Dura lo spazio di poche ore il giallo delle “firme che ritornano dal futuro”, come era stato scherzosamente chiamato dal programma Le Iene. E così, dopo un’accurata risposta apparsa sul blog di Beppe Grillo, si trasforma nella classica tempesta in un bicchiere d’acqua quello che poteva rilevarsi come l’ennesimo problema per la giunta di Virginia Raggi. Tanto più che si andava a toccare un nervo scoperto del Movimento 5 Stelle, la raccolta delle firme che già ha causato guai giudiziari a Palermo e Bologna. Ma cosa è accaduto? Tutto parte dalla segnalazione di un consigliere comunale della Lista Marchini a Roma, Alessandro Onorato: secondo il giovane politico l’atto di presentazione della candidatura della futura sindaca, consegnato il 20 aprile scorso all’ufficio elettorale del Comune conterrebbe un falso.
L’errore nella presentazione della lista
Infatti sul documento era possibile leggere l’indicazione del numero delle firme a favore della candidatura, 1.352, già tre giorni prima del “firma day”, giornata in cui sono state effettivamente raccolte. Inoltre quel giorno sarebbero stati utilizzati solo 10 cancellieri, i pubblici ufficiali chiamati ad autenticare le operazioni: ma i banchetti presenti nelle varie zone della Capitale erano 20: possibile controllarli tutti? Intervistati dall’inviato della trasmissione, i due delegati di lista del M5S hanno gettato acqua sul fuoco, ribadendo che i turni di funzionamento delle postazioni sono stati diversificati per permettere i controlli, mentre solo sei hanno fatto orario continuato.

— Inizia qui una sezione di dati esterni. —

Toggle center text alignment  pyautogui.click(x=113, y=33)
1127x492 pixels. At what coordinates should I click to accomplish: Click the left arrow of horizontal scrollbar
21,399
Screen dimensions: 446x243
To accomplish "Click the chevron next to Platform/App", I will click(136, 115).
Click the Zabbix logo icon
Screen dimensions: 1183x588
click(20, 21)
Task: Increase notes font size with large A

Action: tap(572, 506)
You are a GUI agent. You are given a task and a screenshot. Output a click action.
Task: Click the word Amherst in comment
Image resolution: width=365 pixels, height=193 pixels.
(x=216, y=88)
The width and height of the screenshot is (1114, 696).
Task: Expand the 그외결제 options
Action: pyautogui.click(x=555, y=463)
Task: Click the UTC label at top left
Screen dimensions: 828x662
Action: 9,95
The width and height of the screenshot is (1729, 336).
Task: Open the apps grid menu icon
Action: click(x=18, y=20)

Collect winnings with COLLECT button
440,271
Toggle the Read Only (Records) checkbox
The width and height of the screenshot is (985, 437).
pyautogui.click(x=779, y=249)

Inoltre hanno giustificato la prassi di lasciare in bianco il documento e di compilarlo successivamente, come accaduto a Roma. Ma l’esperto di diritto amministrativo consultato dalle Iene, nonché la Direzione centrale dei Servizi elettorali del ministero dell’Interno non sono stati dello stesso avviso, contestando le spiegazioni fornite dai delegati di lista.
Nessuna conseguenza per la Raggi
Subito è esplosa la polemica politica con diversi esponenti del Partito Democratico che hanno chiesto chiarimenti al M5S e in particolare a Beppe Grillo e Luigi di Maio. Ma è intervenuto il Movimento 5 Stelle di Roma a spiegare che le firme restano valide, in quanto, anche nel caso che l'errore fosse provato, si tratterebbe di un’irregolarità formale su un atto preparato dai delegati di lista.
Inoltre il M5S ha citato la sentenza n. 450/2006 del TAR del Friuli Venezia Giulia, secondo la quale la regolarità delle operazioni elettorali non è messa in dubbio dall’eventualità “che l'autenticazione delle firme dell'atto principale sia precedente a quella delle firme contenute negli atti separati" e che "questa discrasia non è comunque sanzionata dalla legge ". Quindi anche se ci fosse stato un errore formale, la sindaca di Roma sarebbe legittimamente al suo posto.